C’è la conferma: l’Ue riconosce il certificato Covid svizzero
Via tutti i dubbi: da Bruxelles è arrivata oggi la conferma ufficiale. Un solo certificato che permetterà di viaggiare e spostarsi liberamente
di Keystone-ATS/MMINO
C’è la conferma: l’Ue riconosce il certificato Covid svizzero

Nell’imminenza dell’avvio delle ferie estive, è giunta la conferma ufficiale: l’Ue ha riconosciuto ufficialmente il certificato covid rilasciato dalla Confederazione alle persone vaccinate, guarite o testate negative al coronavirus.

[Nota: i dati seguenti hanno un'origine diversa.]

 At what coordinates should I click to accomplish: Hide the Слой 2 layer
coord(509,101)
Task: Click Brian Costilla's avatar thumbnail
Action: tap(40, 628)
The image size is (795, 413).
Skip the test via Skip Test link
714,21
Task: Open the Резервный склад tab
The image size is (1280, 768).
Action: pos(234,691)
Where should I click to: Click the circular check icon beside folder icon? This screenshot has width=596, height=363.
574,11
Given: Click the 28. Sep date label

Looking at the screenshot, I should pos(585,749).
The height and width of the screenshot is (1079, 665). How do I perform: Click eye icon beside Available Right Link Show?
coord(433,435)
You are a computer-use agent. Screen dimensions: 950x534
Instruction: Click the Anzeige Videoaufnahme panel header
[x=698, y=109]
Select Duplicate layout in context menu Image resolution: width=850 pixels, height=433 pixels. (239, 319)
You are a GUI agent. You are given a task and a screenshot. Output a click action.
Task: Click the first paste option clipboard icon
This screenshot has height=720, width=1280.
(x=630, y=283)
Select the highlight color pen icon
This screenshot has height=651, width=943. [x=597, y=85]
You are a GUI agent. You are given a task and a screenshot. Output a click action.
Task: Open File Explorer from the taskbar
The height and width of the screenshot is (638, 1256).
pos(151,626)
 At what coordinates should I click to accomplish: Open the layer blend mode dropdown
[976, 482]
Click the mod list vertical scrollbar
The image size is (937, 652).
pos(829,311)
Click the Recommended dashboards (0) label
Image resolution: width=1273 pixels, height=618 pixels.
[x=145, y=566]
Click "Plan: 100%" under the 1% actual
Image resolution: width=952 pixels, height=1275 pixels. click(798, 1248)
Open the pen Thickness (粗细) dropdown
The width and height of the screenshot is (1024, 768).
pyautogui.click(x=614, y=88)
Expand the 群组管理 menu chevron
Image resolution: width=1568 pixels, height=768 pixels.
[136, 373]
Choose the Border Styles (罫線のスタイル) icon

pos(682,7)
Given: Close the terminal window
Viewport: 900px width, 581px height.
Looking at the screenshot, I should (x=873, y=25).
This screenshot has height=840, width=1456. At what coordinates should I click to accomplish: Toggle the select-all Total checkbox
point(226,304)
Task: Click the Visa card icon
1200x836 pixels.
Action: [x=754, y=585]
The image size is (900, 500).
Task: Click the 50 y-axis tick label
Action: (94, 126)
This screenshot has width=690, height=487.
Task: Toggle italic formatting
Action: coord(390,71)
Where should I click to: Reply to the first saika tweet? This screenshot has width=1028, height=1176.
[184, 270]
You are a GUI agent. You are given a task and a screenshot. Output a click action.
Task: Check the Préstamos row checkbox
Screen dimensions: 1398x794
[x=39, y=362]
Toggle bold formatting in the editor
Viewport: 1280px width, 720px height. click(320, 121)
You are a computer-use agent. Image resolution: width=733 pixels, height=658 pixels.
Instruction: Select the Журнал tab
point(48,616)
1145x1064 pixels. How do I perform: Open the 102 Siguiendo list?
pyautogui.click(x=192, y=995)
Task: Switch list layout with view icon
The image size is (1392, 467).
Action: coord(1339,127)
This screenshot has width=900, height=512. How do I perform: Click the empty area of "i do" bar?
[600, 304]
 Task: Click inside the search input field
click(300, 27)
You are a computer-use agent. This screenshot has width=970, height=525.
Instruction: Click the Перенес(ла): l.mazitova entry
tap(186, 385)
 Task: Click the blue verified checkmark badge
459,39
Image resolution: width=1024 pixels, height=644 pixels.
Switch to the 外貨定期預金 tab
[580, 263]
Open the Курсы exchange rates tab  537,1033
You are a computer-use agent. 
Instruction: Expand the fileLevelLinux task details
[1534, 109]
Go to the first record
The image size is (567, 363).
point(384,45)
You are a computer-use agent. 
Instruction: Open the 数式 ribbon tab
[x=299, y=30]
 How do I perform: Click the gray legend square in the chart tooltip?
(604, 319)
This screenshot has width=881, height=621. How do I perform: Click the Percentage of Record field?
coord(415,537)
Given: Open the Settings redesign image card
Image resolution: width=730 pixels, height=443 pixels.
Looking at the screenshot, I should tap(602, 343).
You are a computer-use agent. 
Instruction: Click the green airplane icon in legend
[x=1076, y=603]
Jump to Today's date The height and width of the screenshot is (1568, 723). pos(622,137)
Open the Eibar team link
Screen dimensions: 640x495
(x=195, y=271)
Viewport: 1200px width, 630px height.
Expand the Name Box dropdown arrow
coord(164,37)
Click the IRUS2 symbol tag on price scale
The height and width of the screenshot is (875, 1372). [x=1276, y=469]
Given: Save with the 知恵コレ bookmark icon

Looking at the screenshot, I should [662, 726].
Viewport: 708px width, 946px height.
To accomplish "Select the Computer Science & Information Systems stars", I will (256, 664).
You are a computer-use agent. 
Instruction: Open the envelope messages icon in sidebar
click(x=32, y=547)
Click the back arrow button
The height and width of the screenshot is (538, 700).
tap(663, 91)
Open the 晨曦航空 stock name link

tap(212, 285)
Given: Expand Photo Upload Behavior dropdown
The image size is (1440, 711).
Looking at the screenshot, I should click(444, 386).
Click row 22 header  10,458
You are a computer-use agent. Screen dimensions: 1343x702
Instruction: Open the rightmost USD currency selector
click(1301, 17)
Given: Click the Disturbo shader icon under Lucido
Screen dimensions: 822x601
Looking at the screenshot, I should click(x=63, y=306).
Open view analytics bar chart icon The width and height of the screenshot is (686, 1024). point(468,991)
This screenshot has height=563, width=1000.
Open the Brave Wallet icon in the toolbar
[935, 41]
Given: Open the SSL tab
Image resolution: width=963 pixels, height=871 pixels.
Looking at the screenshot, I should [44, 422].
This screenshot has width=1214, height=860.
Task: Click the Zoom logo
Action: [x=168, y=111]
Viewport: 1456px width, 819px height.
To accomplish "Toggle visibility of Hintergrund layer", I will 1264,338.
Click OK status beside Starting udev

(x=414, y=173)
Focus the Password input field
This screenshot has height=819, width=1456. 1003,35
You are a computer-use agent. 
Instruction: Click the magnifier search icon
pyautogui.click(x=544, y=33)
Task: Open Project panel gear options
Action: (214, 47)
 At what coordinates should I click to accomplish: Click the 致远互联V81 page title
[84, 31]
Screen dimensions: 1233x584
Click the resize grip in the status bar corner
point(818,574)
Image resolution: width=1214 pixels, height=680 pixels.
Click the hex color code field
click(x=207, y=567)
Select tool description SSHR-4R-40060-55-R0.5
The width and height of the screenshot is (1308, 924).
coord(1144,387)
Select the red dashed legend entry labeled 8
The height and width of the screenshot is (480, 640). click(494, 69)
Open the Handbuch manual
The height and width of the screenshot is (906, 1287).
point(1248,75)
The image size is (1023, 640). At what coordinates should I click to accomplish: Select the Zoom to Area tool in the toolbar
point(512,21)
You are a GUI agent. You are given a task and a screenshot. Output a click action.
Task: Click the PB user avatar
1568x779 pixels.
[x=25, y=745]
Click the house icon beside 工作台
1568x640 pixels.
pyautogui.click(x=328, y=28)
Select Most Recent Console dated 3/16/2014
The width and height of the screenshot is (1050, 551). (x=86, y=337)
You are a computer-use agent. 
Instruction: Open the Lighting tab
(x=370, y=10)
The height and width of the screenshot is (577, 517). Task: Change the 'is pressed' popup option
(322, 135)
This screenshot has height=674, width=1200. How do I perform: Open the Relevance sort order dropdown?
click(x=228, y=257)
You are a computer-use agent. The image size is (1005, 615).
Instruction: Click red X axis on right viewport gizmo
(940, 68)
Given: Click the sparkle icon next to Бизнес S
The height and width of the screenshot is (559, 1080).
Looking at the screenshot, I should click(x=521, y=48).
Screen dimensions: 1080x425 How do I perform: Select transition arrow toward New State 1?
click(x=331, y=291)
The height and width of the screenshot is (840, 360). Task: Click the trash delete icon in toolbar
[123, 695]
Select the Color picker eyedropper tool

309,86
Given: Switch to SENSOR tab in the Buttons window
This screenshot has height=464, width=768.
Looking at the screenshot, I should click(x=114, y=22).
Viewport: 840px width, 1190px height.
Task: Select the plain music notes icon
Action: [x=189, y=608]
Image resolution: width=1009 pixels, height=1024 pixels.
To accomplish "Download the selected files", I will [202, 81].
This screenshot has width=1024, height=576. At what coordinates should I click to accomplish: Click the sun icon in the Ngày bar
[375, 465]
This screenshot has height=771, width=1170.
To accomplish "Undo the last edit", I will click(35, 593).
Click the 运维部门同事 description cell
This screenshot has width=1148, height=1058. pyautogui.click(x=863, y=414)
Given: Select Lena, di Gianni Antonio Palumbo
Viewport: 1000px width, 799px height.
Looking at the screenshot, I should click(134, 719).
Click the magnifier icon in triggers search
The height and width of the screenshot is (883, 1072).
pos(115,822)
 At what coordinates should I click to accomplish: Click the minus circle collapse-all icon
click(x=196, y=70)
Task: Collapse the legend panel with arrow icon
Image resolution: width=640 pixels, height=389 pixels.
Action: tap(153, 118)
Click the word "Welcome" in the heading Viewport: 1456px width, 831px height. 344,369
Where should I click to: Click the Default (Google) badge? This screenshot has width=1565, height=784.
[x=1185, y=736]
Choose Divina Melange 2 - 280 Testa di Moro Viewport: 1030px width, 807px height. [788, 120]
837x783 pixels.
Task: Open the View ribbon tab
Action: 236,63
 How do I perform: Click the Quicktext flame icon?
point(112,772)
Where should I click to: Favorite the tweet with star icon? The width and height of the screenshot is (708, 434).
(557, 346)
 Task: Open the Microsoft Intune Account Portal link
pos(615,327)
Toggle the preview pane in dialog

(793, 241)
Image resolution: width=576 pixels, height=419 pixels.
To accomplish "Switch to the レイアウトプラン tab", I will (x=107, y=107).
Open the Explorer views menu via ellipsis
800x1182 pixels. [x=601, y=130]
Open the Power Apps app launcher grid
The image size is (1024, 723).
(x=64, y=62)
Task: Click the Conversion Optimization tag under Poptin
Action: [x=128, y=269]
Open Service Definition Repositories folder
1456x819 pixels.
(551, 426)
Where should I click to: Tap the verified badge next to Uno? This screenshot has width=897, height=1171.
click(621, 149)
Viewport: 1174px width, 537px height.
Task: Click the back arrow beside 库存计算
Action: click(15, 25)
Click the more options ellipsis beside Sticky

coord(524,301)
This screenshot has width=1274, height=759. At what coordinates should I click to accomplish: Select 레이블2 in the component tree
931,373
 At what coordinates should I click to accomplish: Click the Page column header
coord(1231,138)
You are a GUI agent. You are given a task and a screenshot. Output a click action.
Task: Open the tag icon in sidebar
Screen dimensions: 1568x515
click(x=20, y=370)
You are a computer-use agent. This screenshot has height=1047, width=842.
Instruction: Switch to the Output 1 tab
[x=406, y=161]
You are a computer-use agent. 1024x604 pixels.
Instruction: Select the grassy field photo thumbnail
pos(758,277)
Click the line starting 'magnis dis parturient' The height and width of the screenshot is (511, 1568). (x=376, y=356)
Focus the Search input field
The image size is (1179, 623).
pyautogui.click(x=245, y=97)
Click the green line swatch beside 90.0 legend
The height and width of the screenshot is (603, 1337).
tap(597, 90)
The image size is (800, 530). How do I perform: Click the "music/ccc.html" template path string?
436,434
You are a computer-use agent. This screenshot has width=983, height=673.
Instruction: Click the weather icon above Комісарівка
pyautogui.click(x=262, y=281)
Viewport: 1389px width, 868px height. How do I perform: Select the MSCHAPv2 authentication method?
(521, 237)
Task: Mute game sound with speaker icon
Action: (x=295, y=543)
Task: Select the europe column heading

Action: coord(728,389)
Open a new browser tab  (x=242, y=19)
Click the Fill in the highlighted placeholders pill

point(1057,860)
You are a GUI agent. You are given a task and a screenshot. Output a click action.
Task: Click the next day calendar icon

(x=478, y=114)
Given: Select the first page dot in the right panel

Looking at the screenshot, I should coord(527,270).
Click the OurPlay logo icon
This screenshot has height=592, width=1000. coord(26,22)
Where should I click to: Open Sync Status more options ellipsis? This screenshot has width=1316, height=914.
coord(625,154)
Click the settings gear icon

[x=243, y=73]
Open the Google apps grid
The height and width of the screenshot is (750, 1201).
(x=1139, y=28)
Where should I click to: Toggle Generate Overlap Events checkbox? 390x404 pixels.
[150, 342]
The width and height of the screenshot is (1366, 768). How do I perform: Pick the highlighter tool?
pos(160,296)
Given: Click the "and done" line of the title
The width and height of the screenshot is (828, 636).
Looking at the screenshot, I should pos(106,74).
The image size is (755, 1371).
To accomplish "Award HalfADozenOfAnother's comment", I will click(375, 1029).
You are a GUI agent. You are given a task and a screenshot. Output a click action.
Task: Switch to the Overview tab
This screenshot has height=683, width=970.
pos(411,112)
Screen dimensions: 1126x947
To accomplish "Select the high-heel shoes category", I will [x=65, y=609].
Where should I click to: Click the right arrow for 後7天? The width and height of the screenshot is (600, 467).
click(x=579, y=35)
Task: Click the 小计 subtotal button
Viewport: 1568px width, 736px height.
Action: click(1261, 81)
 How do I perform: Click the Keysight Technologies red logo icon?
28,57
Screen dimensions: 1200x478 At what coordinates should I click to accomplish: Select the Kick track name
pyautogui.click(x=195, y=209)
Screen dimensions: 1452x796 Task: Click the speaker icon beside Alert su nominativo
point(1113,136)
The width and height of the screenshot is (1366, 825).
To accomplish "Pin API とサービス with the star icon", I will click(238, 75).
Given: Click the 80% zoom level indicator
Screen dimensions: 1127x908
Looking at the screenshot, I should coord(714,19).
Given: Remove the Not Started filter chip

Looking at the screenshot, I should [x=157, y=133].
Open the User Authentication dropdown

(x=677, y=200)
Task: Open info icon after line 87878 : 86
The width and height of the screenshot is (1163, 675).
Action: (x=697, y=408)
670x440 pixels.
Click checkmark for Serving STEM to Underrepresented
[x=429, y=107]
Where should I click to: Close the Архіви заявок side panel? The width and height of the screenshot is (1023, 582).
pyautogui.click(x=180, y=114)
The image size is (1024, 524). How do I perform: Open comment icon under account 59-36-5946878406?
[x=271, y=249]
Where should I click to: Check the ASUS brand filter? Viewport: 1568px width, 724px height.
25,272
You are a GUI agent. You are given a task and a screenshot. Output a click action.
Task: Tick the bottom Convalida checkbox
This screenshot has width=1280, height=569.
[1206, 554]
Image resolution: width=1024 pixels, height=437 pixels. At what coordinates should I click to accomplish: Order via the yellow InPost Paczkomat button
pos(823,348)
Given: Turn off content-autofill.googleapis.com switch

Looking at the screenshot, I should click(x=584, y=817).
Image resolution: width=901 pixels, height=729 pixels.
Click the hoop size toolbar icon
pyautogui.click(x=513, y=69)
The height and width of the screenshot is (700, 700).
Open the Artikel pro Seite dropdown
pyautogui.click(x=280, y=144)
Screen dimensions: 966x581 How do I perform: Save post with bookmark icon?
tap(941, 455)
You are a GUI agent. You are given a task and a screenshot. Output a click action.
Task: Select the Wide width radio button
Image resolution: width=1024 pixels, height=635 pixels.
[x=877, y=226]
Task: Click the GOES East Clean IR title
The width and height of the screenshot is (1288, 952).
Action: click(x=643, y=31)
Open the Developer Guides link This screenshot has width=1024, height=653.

Il riconoscimento, atteso, “ci è stato inoltrato”, ha affermato oggi nel corso del tradizionale incontro coi media del Consiglio federale dopo la sua riunione settimanale, Philippe Voirol, vicedirettore dell’Ufficio federale dell’informatica e della telecomunicazione. In questo modo, anche la Svizzera potrà “leggere” i certificati rilasciati dall’Ue. Oggi il governo ha previsto allentamenti alle frontiere per i viaggiatori provenienti in specie dallo spazio Schengen vaccinati. In questo modo non dovranno più sottoporsi alla quarantena.

La settimana scorsa, il governo aveva annunciato che entro la fine mese sarebbe stato disponibile per tutti il certificato COVID, sotto forma cartacea o elettronica. Il sistema di certificazione è in vigore da lunedì e i primi documenti sono già stati rilasciati. Entro fine giugno dovrebbe essere operativo in tutta la Svizzera. Il certificato, aveva dichiarato il consigliere federale Ueli Maurer, ha uno scopo principale: agevolare gli spostamenti all’interno dello spazio Schengen. Il certificato è corredato di una firma elettronica della Confederazione che consente una verifica sicura del documento, durante la quale non vengono trasmessi né salvati dati personali. La firma della Confederazione è anche in possesso dell’Ue; grazie ad essa è possibile verificare la validità del certificato anche all’estero.